Comment sortir de ce refus de penser la place de Paris, qui provoque, si je vous écoute, l’inachèvement actuel ?

Par un système fédératif. Reste à savoir lequel. Le choix actuel de le restreindre à la zone dite dense et de l’appuyer sur des EPT avec un écart de un à sept entre le moins peuplé (Grand Paris Sud Est Avenir) et le plus peuplé (Paris) montre qu’on n’a pas trouvé encore. A partir du moment où l’on estime que Paris est une entité in-fractionnable, il faut sans doute accepter de repasser par les entités départementales pour désigner les fédérés, au moins l’écart entre eux n’est plus que d’à peine un à deux. Ce n’est pas le statu quo pour autant : des Départements fédérés dans une Région, dotée elle d’un pouvoir fédéral, ça n’a rien à voir avec la coexistence actuelle des deux niveaux.

Ne pourrait-on pas s’inspirer du modèle strasbourgeois ? La Ville de Paris prête déjà ses services d’urbanisme à la métropole…

La mutualisation des services est une solution de bon sens pour une ville moyenne ou même grande, qui agrège tout un territoire plutôt rural autour d’elle, comme à Reims aussi. Et parfois ça prépare des fusions, comme à Annecy. Mais la métropole francilienne ce n’est pas ça. Ce n’est pas une grosse ville (Paris) et peu de capacités autour. Ce sont des dizaines de grosses communes, certaines de la taille d’une grosse ville de province. Autant il faut sortir du fractionnement communal, autant il faut respecter les centralités historiques qui ont les moyens de porter des politiques depuis des décennies, voire des générations. Donc on ne peut pas jouer comme ça au « tout sous le même toit ».

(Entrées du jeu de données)
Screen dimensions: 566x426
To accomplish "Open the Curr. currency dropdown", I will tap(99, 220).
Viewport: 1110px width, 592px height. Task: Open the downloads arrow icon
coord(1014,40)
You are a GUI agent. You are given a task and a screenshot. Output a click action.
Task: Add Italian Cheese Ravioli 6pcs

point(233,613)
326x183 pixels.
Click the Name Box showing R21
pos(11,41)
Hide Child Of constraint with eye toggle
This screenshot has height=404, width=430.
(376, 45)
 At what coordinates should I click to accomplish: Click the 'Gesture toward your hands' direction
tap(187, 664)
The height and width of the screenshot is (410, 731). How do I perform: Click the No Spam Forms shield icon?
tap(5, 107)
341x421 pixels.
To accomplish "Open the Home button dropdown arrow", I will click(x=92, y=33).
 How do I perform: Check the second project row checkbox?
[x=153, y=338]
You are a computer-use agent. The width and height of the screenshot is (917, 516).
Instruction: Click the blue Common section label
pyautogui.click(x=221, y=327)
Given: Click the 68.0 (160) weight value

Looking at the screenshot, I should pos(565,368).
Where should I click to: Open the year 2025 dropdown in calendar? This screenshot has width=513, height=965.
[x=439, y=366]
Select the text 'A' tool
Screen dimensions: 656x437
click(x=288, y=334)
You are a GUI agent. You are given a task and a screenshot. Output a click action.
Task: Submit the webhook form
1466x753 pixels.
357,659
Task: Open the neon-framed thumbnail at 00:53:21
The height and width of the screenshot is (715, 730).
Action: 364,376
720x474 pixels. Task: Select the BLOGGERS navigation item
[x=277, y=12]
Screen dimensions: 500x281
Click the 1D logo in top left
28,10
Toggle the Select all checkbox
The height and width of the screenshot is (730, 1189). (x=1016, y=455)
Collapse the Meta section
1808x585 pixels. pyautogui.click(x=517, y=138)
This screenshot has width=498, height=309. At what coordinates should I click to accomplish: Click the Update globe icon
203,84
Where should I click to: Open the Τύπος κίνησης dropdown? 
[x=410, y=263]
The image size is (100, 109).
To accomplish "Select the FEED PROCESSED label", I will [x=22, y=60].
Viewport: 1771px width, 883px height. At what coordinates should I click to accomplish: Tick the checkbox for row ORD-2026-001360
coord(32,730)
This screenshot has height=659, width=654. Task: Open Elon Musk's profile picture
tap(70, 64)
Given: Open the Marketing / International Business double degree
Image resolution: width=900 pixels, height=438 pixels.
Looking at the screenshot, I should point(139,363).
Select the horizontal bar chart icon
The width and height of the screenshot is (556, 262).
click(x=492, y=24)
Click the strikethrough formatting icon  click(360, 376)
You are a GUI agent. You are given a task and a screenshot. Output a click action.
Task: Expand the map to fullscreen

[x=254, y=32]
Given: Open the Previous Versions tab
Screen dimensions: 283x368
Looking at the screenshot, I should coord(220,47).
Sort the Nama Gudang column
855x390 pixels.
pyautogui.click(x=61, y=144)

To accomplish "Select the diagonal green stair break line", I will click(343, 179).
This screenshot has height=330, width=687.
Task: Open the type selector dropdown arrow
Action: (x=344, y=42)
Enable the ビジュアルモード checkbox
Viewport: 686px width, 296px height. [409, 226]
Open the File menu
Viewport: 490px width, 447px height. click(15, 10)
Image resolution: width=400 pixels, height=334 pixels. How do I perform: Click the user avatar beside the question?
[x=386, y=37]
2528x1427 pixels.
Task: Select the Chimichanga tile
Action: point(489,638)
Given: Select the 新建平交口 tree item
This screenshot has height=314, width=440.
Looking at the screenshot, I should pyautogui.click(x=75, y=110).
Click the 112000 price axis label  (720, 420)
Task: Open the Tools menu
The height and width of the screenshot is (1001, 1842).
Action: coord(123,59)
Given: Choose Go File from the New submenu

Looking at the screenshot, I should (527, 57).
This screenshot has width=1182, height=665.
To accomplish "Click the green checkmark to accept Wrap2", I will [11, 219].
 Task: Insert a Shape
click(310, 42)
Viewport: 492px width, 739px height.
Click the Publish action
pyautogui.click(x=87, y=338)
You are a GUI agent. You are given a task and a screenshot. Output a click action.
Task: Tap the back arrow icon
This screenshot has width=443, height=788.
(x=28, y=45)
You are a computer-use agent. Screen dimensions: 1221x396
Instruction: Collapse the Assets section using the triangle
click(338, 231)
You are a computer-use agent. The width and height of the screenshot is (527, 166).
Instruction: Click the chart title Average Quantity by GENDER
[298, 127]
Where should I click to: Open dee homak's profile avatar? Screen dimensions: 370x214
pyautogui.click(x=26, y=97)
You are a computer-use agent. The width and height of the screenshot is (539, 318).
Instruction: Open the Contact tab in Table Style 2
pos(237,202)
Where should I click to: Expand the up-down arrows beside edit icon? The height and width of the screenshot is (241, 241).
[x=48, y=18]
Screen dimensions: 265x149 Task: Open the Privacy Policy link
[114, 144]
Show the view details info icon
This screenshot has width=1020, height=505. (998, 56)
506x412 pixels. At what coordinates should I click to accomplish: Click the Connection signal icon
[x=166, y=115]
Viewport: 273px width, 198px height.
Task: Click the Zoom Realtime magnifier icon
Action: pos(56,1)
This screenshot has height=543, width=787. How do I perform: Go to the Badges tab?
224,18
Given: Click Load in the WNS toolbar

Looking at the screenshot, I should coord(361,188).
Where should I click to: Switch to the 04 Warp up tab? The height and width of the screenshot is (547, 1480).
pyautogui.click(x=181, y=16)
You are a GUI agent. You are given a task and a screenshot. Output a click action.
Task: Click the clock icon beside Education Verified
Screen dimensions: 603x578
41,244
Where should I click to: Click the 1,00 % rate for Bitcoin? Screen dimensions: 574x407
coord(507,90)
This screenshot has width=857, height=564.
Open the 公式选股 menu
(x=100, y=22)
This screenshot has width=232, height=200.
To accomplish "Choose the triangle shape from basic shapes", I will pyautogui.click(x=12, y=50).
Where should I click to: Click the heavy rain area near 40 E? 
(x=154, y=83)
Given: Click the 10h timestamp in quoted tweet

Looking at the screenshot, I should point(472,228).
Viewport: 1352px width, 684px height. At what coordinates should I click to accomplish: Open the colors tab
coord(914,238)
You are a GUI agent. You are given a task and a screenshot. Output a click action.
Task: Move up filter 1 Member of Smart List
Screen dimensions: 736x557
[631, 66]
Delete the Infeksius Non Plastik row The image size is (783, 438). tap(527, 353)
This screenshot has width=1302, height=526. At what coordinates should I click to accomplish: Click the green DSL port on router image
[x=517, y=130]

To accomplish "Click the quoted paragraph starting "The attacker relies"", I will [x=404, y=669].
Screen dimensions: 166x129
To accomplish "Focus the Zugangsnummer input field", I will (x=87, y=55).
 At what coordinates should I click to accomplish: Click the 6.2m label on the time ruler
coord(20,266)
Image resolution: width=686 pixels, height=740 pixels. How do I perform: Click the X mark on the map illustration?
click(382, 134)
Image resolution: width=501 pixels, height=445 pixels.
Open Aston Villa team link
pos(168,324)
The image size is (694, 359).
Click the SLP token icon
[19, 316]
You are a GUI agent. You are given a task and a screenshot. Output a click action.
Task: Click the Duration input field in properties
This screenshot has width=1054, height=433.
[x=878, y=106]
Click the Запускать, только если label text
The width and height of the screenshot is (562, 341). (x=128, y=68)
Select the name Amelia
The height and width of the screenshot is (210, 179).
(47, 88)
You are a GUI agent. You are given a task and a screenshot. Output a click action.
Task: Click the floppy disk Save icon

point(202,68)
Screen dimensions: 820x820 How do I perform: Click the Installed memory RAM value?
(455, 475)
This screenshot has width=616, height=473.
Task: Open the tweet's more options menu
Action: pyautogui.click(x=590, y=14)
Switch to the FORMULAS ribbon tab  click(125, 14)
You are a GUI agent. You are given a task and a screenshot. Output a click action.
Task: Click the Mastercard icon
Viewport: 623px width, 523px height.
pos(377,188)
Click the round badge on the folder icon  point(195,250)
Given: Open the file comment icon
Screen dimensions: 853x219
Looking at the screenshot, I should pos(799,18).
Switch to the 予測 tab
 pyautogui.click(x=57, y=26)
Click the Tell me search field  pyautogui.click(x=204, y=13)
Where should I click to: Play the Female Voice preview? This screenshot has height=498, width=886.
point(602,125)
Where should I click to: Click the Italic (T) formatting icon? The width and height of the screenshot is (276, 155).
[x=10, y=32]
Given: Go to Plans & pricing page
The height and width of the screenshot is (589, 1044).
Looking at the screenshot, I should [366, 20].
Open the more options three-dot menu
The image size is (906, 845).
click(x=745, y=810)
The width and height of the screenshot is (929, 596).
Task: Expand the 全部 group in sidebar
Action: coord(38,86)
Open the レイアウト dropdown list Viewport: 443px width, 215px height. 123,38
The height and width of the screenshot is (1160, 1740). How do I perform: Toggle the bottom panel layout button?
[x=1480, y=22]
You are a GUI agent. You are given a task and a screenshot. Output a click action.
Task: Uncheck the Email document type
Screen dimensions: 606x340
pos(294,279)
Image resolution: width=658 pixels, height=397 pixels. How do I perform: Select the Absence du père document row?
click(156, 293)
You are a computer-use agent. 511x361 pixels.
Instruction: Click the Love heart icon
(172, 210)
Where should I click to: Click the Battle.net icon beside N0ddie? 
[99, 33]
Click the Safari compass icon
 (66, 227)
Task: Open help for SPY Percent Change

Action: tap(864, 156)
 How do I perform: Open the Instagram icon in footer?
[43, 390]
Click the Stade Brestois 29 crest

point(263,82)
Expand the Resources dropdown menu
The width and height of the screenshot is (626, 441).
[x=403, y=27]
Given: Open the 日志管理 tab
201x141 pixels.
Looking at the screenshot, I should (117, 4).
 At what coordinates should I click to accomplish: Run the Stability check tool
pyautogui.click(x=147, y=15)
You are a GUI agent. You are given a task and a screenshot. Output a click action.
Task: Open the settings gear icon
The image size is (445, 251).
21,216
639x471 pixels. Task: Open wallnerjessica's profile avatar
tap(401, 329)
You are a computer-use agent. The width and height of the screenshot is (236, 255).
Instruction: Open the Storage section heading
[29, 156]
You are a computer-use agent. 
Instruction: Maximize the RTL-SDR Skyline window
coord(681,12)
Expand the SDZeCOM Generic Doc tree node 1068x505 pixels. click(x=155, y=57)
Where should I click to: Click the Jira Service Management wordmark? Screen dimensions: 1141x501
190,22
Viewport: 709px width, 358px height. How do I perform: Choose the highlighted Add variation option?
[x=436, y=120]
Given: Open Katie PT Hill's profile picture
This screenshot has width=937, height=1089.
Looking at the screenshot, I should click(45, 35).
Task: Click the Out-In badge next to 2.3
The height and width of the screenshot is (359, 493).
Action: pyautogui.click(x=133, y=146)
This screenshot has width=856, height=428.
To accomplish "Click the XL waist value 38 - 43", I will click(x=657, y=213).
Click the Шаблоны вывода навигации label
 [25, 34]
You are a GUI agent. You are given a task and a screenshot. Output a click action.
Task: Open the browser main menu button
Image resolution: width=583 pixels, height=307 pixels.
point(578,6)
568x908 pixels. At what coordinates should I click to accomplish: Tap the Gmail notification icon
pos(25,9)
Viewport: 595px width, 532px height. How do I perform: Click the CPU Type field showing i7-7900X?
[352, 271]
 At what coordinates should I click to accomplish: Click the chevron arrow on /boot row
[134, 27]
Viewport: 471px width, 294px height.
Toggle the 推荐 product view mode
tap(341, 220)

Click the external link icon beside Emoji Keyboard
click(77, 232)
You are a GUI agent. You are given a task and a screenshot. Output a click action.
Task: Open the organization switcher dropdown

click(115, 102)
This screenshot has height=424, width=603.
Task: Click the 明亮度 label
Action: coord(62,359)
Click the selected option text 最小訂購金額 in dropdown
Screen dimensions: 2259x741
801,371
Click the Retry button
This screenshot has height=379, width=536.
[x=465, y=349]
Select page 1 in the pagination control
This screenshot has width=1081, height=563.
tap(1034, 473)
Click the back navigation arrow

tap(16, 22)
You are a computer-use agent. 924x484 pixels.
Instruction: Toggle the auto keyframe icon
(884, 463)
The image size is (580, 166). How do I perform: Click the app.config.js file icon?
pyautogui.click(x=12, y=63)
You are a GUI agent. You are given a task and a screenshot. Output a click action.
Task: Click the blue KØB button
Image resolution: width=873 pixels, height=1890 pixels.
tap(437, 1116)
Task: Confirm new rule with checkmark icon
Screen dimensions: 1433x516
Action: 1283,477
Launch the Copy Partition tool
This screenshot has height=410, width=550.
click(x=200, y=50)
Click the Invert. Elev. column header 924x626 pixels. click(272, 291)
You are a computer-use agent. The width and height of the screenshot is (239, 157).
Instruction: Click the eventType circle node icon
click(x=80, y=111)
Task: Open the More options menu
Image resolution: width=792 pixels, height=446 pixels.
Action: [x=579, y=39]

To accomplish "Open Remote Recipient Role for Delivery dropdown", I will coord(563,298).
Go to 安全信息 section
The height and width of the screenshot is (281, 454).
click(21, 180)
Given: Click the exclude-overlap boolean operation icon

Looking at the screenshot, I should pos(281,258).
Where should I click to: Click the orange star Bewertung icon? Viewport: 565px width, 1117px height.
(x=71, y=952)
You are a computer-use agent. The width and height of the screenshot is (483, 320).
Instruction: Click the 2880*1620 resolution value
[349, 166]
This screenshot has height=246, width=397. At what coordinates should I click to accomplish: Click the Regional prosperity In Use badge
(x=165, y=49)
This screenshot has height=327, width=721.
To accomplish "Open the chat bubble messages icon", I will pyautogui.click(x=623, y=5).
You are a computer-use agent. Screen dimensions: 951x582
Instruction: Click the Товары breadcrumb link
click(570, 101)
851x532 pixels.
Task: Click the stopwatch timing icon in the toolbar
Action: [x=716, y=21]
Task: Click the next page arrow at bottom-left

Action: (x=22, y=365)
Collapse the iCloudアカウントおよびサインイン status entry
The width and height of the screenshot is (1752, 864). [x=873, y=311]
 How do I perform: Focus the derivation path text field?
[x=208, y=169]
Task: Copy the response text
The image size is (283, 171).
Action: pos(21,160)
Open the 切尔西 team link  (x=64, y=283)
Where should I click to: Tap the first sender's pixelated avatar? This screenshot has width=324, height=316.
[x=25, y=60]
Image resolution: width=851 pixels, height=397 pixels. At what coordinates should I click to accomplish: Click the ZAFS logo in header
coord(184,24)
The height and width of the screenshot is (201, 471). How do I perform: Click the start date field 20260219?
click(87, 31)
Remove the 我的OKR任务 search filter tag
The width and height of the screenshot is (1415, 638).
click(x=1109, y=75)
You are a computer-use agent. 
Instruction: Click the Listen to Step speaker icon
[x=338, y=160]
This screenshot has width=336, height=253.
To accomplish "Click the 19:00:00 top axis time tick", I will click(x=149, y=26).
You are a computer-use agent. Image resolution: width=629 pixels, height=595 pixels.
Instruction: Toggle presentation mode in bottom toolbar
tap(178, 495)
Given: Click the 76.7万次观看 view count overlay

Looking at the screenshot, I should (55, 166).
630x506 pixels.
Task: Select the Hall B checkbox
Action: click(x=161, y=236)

CONSIGNE:
Extrayez mot pour mot, dans le texte sur la gouvernance de la métropole parisienne, le passage qui va de « Par un système » jusqu'à « des deux niveaux. ».

RÉPONSE FINALE:
Par un système fédératif. Reste à savoir lequel. Le choix actuel de le restreindre à la zone dite dense et de l’appuyer sur des EPT avec un écart de un à sept entre le moins peuplé (Grand Paris Sud Est Avenir) et le plus peuplé (Paris) montre qu’on n’a pas trouvé encore. A partir du moment où l’on estime que Paris est une entité in-fractionnable, il faut sans doute accepter de repasser par les entités départementales pour désigner les fédérés, au moins l’écart entre eux n’est plus que d’à peine un à deux. Ce n’est pas le statu quo pour autant : des Départements fédérés dans une Région, dotée elle d’un pouvoir fédéral, ça n’a rien à voir avec la coexistence actuelle des deux niveaux.